* Start Input material *

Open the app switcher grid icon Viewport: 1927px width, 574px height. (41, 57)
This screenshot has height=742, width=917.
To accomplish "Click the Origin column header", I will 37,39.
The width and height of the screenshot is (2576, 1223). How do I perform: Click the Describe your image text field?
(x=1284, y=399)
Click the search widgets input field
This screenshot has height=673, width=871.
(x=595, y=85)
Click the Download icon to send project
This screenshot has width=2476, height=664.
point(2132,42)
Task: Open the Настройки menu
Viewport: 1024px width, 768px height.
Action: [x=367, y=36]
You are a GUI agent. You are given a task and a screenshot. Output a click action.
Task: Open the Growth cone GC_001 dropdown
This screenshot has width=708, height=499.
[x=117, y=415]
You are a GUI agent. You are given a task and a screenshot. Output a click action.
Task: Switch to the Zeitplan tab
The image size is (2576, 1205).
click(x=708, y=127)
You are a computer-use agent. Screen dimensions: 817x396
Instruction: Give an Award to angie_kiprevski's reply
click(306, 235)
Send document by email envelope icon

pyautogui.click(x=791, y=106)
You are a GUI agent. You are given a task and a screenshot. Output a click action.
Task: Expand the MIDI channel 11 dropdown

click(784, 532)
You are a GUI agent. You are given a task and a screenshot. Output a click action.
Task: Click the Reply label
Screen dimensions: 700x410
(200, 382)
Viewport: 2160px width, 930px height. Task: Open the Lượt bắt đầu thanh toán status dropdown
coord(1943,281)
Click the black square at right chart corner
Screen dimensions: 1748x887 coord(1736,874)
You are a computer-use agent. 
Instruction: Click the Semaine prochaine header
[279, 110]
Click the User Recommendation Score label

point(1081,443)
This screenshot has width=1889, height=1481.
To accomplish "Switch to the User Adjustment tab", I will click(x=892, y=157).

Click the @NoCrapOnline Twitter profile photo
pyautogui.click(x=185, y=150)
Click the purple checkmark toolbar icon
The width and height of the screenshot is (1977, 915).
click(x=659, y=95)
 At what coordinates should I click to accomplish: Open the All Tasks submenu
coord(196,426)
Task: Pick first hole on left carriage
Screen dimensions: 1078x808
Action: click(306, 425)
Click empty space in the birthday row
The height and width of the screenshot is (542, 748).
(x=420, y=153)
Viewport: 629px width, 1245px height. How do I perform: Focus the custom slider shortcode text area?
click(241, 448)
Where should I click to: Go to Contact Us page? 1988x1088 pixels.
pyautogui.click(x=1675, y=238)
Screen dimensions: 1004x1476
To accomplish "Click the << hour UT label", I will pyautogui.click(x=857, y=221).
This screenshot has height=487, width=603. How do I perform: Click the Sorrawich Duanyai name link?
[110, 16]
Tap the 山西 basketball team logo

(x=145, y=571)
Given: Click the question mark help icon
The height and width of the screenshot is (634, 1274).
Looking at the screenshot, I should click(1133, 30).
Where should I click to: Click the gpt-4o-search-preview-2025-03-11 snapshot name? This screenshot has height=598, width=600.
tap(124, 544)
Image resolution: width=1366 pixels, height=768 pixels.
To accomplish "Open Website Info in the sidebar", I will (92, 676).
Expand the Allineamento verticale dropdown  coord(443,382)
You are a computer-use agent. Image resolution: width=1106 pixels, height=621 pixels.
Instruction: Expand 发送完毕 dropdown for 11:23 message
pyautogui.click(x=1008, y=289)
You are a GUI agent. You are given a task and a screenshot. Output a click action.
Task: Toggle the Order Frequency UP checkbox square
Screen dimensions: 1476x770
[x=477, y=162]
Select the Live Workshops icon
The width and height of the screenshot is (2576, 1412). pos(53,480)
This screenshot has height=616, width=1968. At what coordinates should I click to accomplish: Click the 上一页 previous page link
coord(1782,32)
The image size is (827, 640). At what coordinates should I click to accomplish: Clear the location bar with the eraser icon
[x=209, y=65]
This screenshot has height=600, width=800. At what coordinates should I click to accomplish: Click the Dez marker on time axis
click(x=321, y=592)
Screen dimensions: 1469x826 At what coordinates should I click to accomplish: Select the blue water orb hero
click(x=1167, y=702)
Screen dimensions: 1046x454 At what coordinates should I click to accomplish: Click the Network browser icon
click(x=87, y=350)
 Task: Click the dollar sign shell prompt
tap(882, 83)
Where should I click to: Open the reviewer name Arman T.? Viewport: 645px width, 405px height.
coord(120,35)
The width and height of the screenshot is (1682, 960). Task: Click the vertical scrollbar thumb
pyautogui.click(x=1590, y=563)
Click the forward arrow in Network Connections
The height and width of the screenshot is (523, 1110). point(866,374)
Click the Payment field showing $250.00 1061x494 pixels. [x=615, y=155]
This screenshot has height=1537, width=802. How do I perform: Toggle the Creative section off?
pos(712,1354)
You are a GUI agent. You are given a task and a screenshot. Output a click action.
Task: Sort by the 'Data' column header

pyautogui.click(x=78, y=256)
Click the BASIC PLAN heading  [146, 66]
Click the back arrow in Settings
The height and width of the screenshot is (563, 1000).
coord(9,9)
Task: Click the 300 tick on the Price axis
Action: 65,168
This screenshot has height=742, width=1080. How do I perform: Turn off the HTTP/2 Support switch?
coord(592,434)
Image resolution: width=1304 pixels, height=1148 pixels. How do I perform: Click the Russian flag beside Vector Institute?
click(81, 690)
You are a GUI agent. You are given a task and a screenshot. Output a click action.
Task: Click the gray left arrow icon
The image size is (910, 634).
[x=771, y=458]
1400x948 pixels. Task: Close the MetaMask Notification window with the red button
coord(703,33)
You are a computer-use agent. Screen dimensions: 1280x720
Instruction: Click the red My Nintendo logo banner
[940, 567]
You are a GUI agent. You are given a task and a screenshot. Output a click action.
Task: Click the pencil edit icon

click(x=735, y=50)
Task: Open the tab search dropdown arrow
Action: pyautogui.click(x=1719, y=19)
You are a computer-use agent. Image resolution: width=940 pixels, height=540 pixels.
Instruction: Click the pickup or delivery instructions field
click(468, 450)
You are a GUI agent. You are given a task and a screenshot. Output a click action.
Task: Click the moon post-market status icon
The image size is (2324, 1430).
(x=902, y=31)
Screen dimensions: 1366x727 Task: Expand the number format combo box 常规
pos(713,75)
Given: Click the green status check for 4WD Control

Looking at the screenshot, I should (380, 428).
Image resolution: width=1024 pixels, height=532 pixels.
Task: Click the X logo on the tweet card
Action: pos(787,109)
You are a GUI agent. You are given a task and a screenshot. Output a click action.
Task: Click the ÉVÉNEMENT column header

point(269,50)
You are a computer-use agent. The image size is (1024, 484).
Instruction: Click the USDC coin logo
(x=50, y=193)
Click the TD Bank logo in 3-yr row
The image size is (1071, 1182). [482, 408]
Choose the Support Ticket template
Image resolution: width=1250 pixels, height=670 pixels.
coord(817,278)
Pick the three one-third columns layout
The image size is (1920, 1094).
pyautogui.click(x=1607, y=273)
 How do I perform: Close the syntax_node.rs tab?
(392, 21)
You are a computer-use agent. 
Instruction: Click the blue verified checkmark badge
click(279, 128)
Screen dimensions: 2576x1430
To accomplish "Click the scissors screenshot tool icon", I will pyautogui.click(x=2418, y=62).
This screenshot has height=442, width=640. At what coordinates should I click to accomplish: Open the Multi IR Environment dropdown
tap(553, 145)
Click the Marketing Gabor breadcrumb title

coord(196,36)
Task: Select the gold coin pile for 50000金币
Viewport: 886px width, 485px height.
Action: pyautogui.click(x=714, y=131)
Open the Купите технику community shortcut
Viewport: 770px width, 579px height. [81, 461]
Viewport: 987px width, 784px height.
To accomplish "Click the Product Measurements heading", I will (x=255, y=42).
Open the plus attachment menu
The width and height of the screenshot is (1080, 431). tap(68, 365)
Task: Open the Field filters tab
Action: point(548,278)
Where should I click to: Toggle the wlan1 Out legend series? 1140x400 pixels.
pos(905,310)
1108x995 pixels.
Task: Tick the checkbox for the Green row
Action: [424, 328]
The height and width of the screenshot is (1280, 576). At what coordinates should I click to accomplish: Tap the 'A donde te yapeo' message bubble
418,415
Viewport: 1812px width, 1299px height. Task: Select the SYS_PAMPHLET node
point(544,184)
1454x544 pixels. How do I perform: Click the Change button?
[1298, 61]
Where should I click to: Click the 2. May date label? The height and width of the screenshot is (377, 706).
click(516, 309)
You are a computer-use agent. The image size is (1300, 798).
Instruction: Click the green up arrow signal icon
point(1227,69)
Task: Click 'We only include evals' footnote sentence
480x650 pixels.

* End Input material *

Challenge:
Starting at the line containing "Viewport: 987px width, 784px height." and ending at the last of the items, write those lines out again with "heading" swapped for "title" and everything else left as it is.

Answer to the problem:
Viewport: 987px width, 784px height.
To accomplish "Click the Product Measurements title", I will (x=255, y=42).
Open the plus attachment menu
The width and height of the screenshot is (1080, 431). tap(68, 365)
Task: Open the Field filters tab
Action: point(548,278)
Where should I click to: Toggle the wlan1 Out legend series? 1140x400 pixels.
pos(905,310)
1108x995 pixels.
Task: Tick the checkbox for the Green row
Action: [424, 328]
The height and width of the screenshot is (1280, 576). At what coordinates should I click to accomplish: Tap the 'A donde te yapeo' message bubble
418,415
Viewport: 1812px width, 1299px height. Task: Select the SYS_PAMPHLET node
point(544,184)
1454x544 pixels. How do I perform: Click the Change button?
[1298, 61]
Where should I click to: Click the 2. May date label? The height and width of the screenshot is (377, 706).
click(516, 309)
You are a computer-use agent. The image size is (1300, 798).
Instruction: Click the green up arrow signal icon
point(1227,69)
Task: Click 'We only include evals' footnote sentence
480x650 pixels.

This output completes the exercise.